══ ページ本文

徹底的な大阪弁と登場人物が常用する独白に笑わされ、大人より子どもが大人らしく、猫が人間より人間らしく、猫の目のように移り変わる視点が物語世界に奥行きを与えているこの作品は近来、出色の通俗・大衆・娯楽・滑稽小説のひとつと言い得よう
井上ひさし「見晴らしのよい叙事詩」(「文芸時評」『朝日新聞』)
ナカタは昔、とある大真面目な場で「最も影響を受けた本は」と質問され『じゃりン子チエ』だと即答したことがある。
『じゃりン子チエ』の世界──いったい誰がいちばん力を持っているのか、その関係図は「クラインの壺」のようにループし、この私たちの暮らす資本主義社会が「自転車を漕ぐようなモノ」と喩えた著名人がいたが、そこから最も遠くにある世界。
その著者、はるき悦巳先生が24年ぶりに、画を描き下ろされたという。しかも懐かしの「パインアメ」とのコラボで。

════

練習問題:
**1.** 次の(a)〜(c)は、『じゃりン子チエ』についての本文と合っているか。それぞれ「はい」か「いいえ」で答え、決め手となる本文の語句をそのまま引用せよ。
(a) ナカタは、最も影響を受けた本として『じゃりン子チエ』を挙げた。
(b) はるき悦巳は10年ぶりに画を描き下ろした。
(c) 描き下ろしの画は「パインアメ」とのコラボによるものである。
**2.** 『じゃりン子チエ』についての本文の続きを書け。

══ 提供情報

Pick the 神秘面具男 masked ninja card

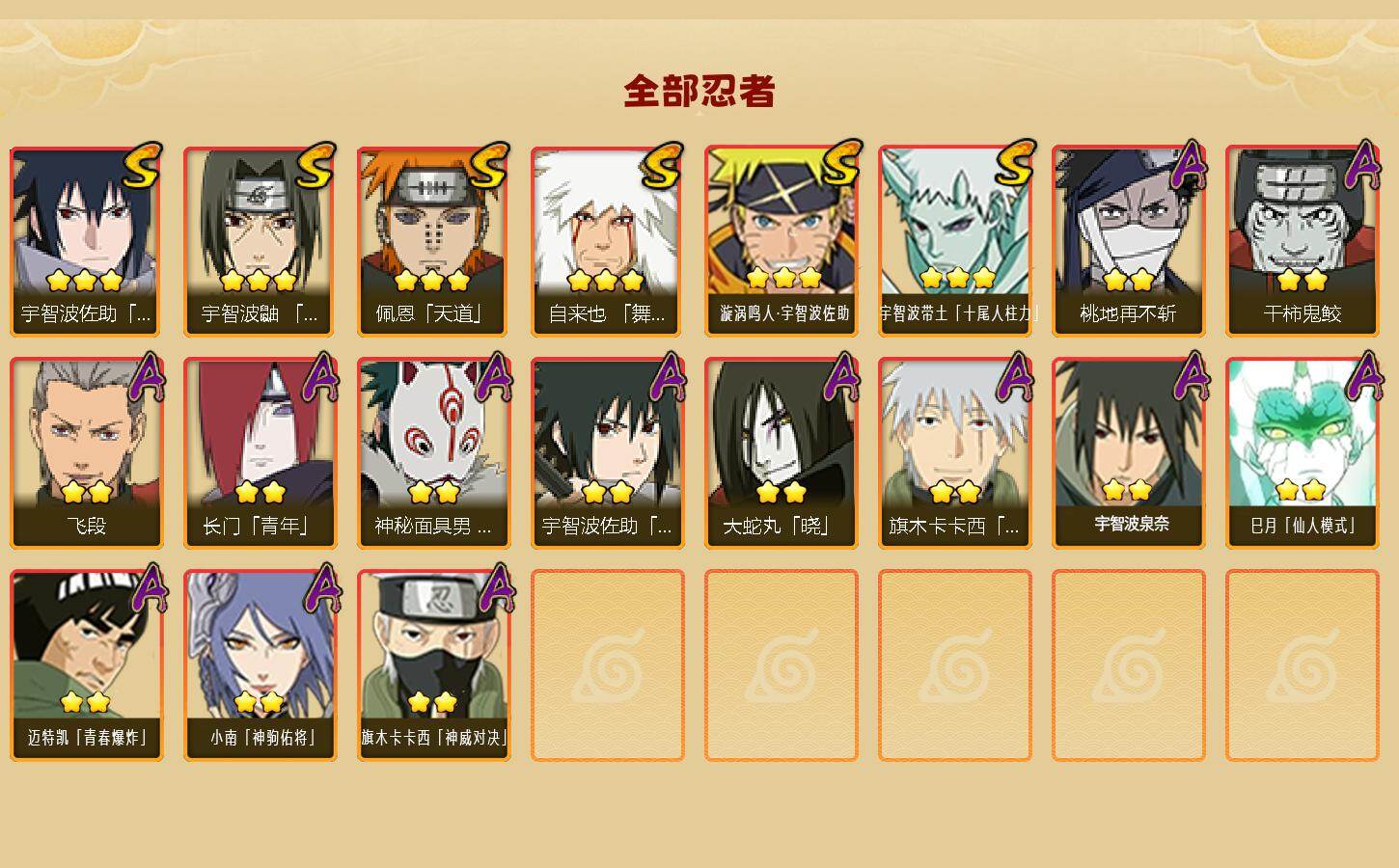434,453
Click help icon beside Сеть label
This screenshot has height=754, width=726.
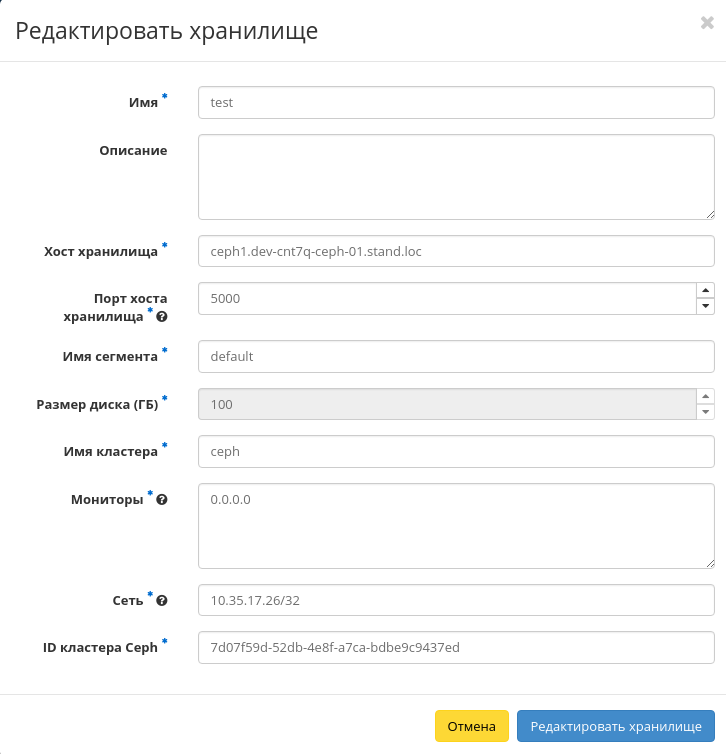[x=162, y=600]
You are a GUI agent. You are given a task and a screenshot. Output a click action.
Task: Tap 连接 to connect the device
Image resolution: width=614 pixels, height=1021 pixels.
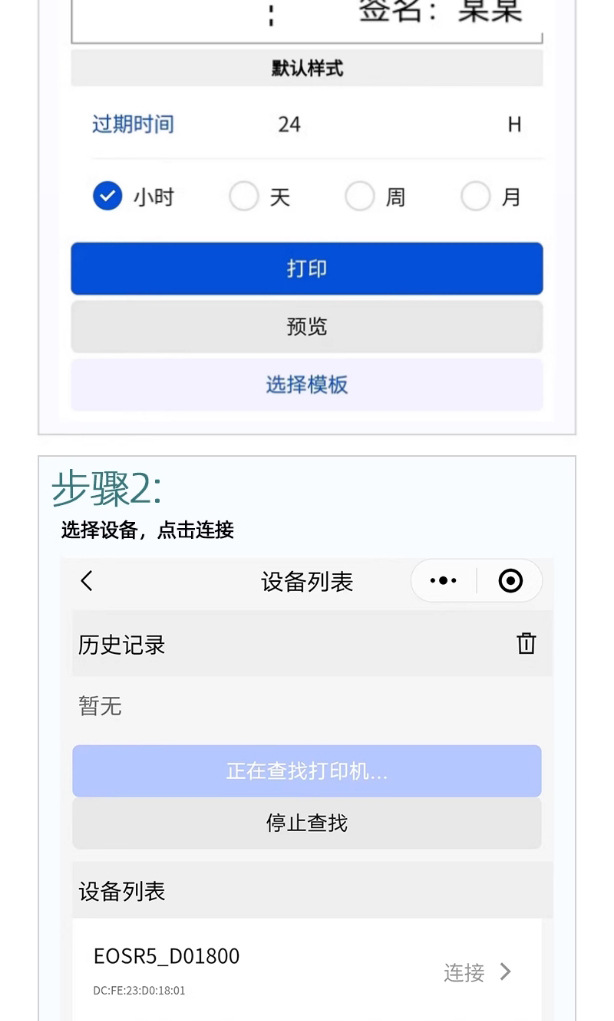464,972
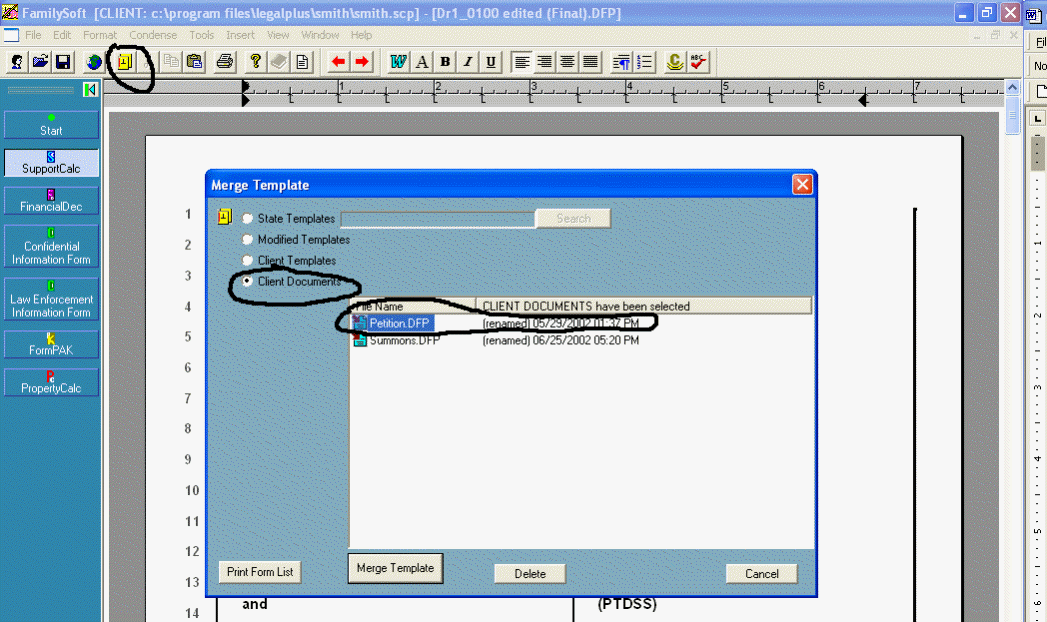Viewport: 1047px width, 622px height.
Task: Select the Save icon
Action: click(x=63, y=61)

════

解答:
**1.**
(a) はい。「「最も影響を受けた本は」と質問され『じゃりン子チエ』だと即答したことがある」
(b) いいえ。「はるき悦巳先生が24年ぶりに、画を描き下ろされたという」
(c) はい。「しかも懐かしの「パインアメ」とのコラボで」

**2.**
https://osaka.style/news/17252/?fbclid=IwAR2_3MvCsMnQIvUzzqTtlt2DplbgNWXLGjPhH_vfeAZwR91swbP8OCTQxT4
連載が終わったのは1997年のちょうど今頃。
広島で、末期癌で他界しようとしていた母親の病院に向かう道端の小さな本屋で、最終回の『アクション』を買った。
連載開始が1978年。ナカタが小学生になった頃。中学では本屋で万引きして連れ去られたヤツもいたし、高校では何人もの友達の家には、全巻が揃えられていた。わたしも同様。
大学時代には、関西での日常会話では必須である、話にオチを持ってくることのために、『チエちゃん』での有名なセリフを覚えておくことが、わたしたちの「教養」だった。
大学院時代には、関西以外の大学から入ってきたフレッシュ大学院生は、「どういった本をまず読んでおけばいいのですか」とまず読まされるのがこれだった。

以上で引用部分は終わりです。